Historical Documents and automatic text recognition

With this special issue of the Journal of Data Mining and Digital Humanities (JDMDH), we wish to bring together in one single volume several experiments, projects and reflections related to automatic text recognition on Historical documents. This special issue is the outcome of an event that took place at the Ecole Nationale des Chartes in Paris on June 23 and 24, 2022, which brought together scholars from various backgrounds to discuss the use of HTR and OCR in their researches. During these days, problems of engineering, machine learning or infrastructure were raised. Many technical subjects such as segmentation or the development of models linked to philological questions were discussed. The different speeches covered a large number of documents: manuscripts, archives, epigraphic materials, documents, sometimes in languages with their own specificities such as Hebrew, CHAM or ancient Greek from the 11th to the 20th century.

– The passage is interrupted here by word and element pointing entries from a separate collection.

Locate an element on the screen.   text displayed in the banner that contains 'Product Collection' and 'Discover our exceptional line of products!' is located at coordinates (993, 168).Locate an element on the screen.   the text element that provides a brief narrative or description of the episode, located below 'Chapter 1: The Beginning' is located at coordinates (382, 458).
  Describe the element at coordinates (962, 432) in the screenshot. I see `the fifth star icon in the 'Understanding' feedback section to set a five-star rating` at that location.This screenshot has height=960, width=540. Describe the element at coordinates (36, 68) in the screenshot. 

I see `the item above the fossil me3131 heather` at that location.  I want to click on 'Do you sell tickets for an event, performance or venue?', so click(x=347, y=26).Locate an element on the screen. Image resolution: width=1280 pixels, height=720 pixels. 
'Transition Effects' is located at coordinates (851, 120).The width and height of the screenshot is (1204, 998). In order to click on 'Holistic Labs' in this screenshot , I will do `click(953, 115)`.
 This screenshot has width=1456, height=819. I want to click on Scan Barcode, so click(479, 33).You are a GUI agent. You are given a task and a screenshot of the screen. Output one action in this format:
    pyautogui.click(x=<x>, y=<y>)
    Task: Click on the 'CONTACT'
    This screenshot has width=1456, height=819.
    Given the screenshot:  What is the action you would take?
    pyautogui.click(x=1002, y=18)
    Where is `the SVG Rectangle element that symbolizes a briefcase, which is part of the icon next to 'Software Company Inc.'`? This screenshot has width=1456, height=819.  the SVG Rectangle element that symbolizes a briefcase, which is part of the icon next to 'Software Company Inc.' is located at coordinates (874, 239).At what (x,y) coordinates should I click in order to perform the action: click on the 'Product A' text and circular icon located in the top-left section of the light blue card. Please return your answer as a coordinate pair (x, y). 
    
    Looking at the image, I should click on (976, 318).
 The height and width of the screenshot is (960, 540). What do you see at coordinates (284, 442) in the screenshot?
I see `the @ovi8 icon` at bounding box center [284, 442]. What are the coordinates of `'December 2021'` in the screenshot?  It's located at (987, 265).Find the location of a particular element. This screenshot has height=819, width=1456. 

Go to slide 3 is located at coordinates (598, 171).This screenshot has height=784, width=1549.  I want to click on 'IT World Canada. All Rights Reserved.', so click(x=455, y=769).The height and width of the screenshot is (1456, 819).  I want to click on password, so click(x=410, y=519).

1. Impact of Image Enhancement Methods on Automatic Transcription Trainings with eScriptorium

Pauline Jacsont ; Elina Leblanc.
This study stems from the Desenrollando el cordel (Untangling the cordel) project, which focuses on 19th-century Spanish prints editing. It evaluates the impact of image enhancement methods on the automatic transcription of low-quality documents, both in terms of printing and digitisation. We compare different methods (binarisation, deblur) and present the results obtained during the training of models with the Kraken tool. We demonstrate that binarisation methods give better results than the other, and that the combination of several techniques did not significantly improve the transcription prediction. This study shows the significance of using image enhancement methods with Kraken. It paves the way for further experiments with larger and more varied corpora to help future projects design their automatic transcription workflow.